DIRECTION:
Reproduce the entries from the very beginning through the line containing "tap(233, 138)", inclusive, and leave the pictures out of your copy.

::::::

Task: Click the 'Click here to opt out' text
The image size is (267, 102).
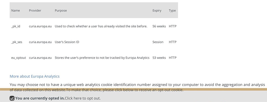Action: coord(83,98)
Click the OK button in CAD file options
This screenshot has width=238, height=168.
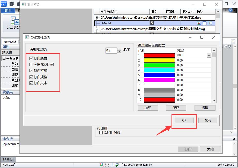point(184,120)
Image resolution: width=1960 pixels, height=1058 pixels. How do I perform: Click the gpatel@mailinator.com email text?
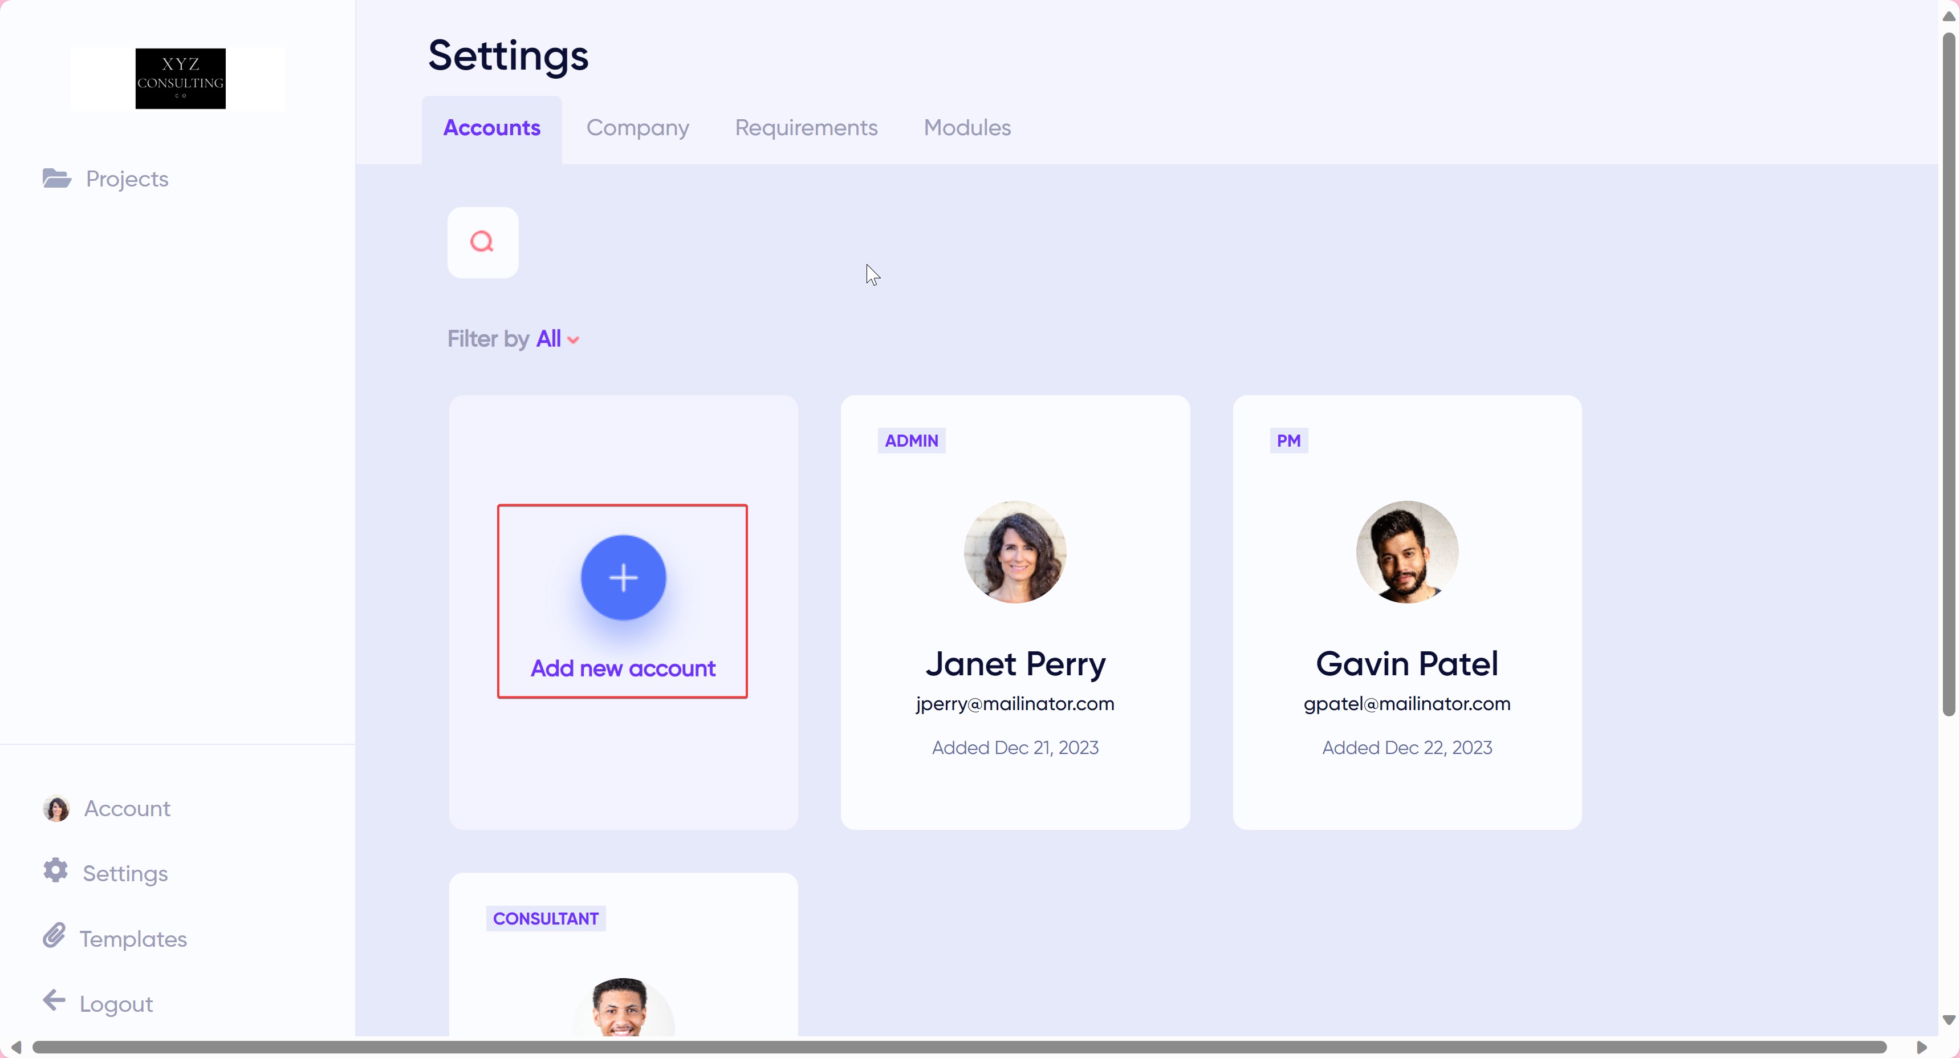(x=1406, y=703)
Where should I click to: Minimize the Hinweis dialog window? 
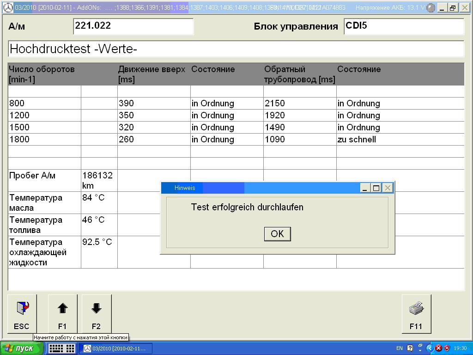pos(365,188)
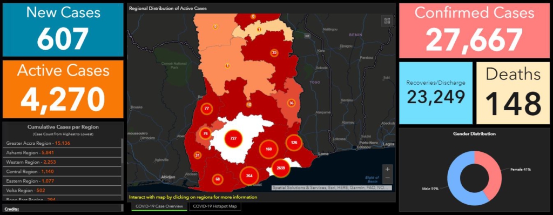Click the 727 cases cluster marker

tap(233, 138)
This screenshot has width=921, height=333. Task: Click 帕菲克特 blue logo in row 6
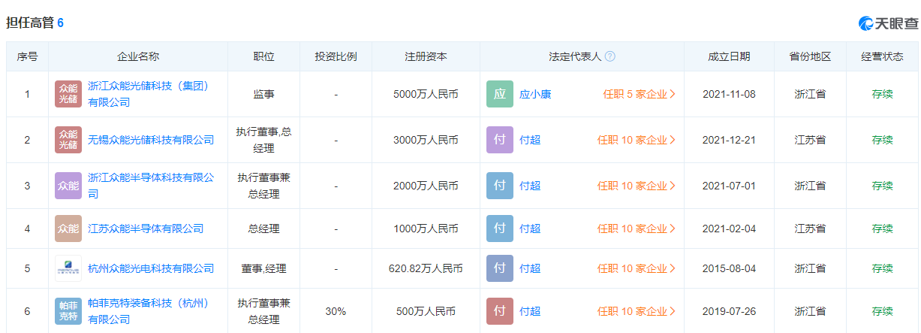coord(68,311)
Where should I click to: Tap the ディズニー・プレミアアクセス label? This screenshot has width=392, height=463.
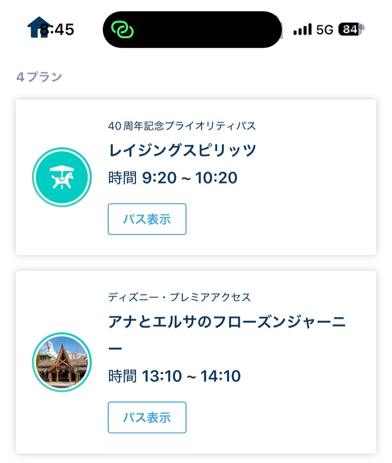tap(179, 297)
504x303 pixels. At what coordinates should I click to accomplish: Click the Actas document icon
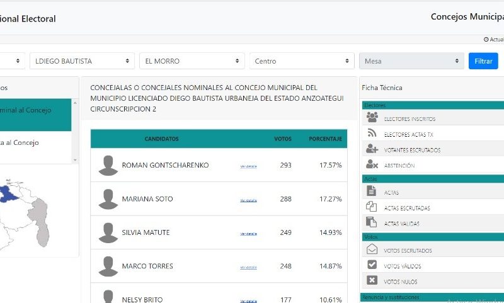[x=371, y=191]
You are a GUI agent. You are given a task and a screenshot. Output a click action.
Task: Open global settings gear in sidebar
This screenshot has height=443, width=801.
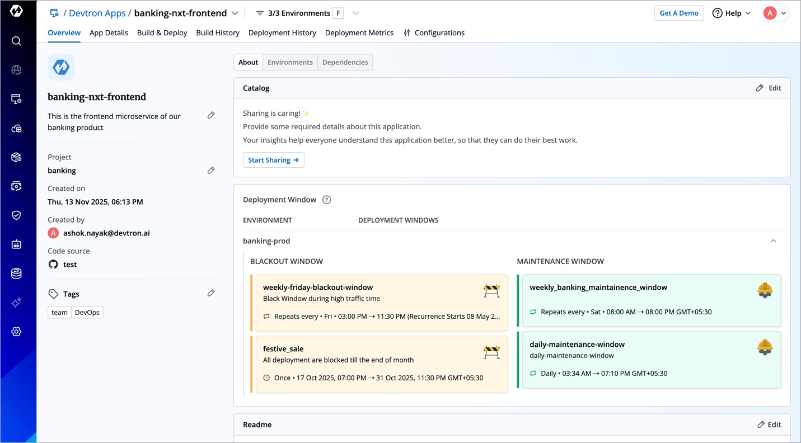(x=16, y=332)
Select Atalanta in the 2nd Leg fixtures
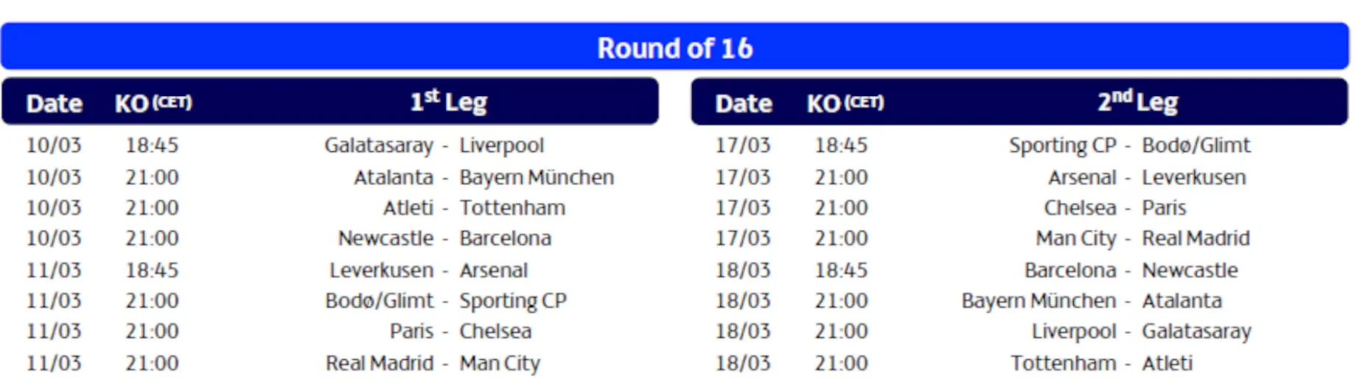This screenshot has height=385, width=1365. (x=1181, y=301)
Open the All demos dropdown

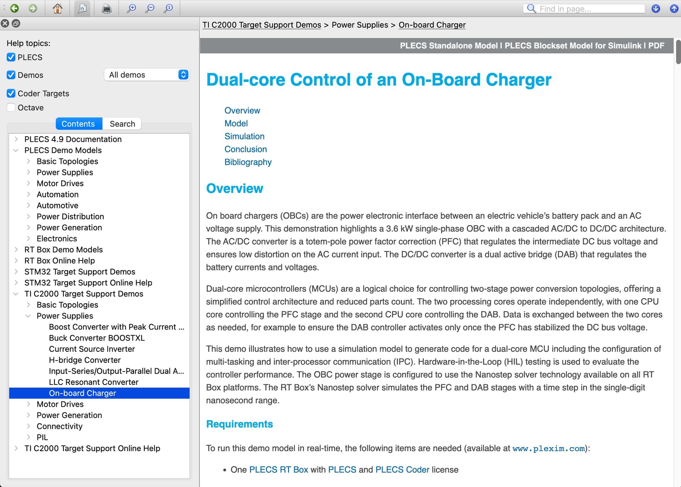[147, 75]
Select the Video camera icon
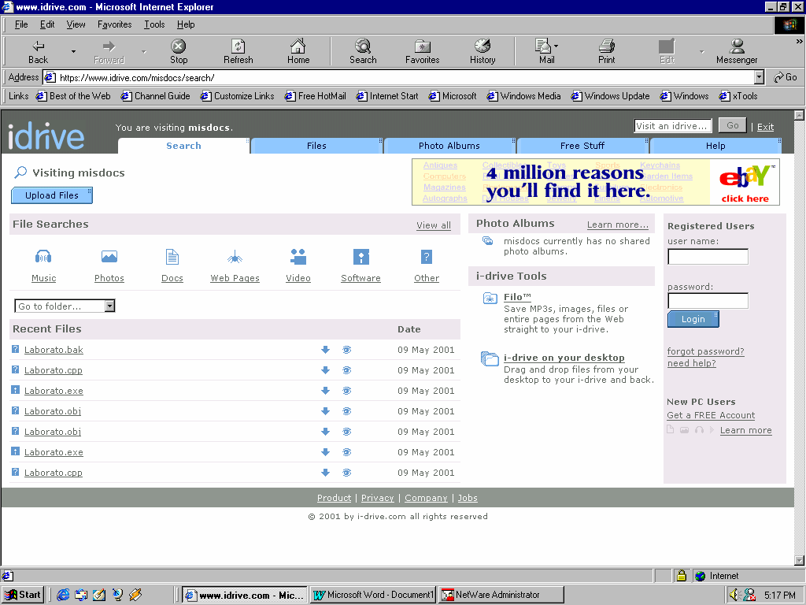Screen dimensions: 806x605 pos(298,257)
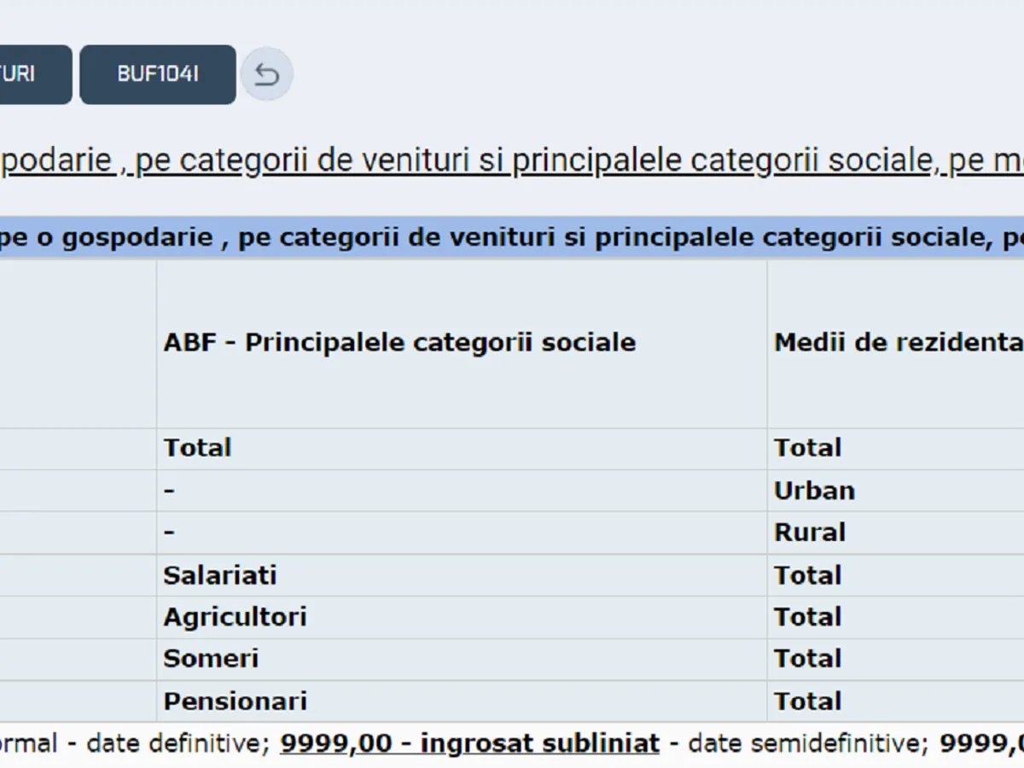The height and width of the screenshot is (768, 1024).
Task: Click the Rural cell in the residence column
Action: [809, 532]
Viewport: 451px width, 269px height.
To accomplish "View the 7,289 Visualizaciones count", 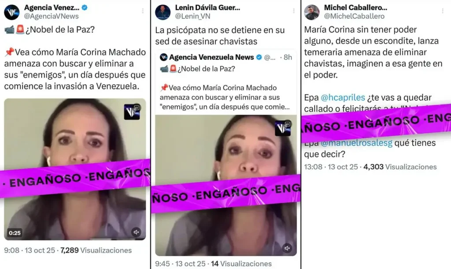I will point(96,250).
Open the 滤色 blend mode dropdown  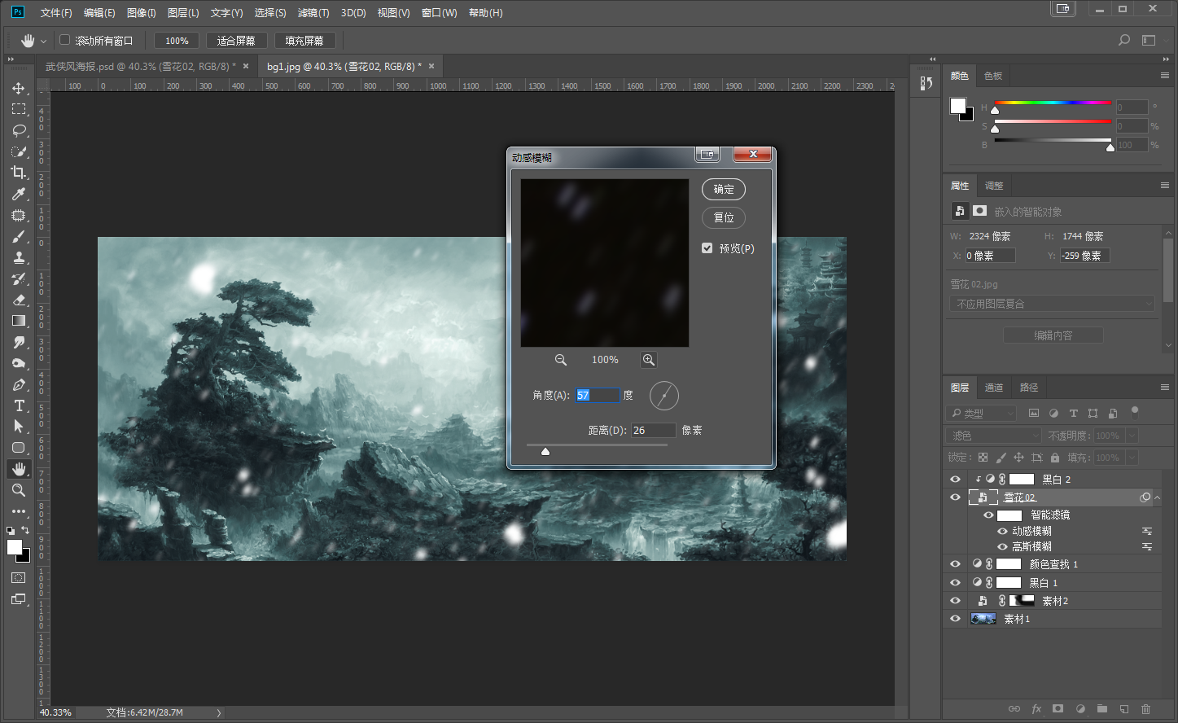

::::::

PROBLEM SOLUTION:
Task: Click the 'Click here to opt out' text
The image size is (267, 102).
Action: coord(83,98)
Click the OK button in CAD file options
This screenshot has width=238, height=168.
point(184,120)
Image resolution: width=1960 pixels, height=1058 pixels. How do I perform: Click the gpatel@mailinator.com email text?
(x=1406, y=703)
Where should I click to: Minimize the Hinweis dialog window? 
pos(365,188)
Click the 727 cases cluster marker

tap(233, 138)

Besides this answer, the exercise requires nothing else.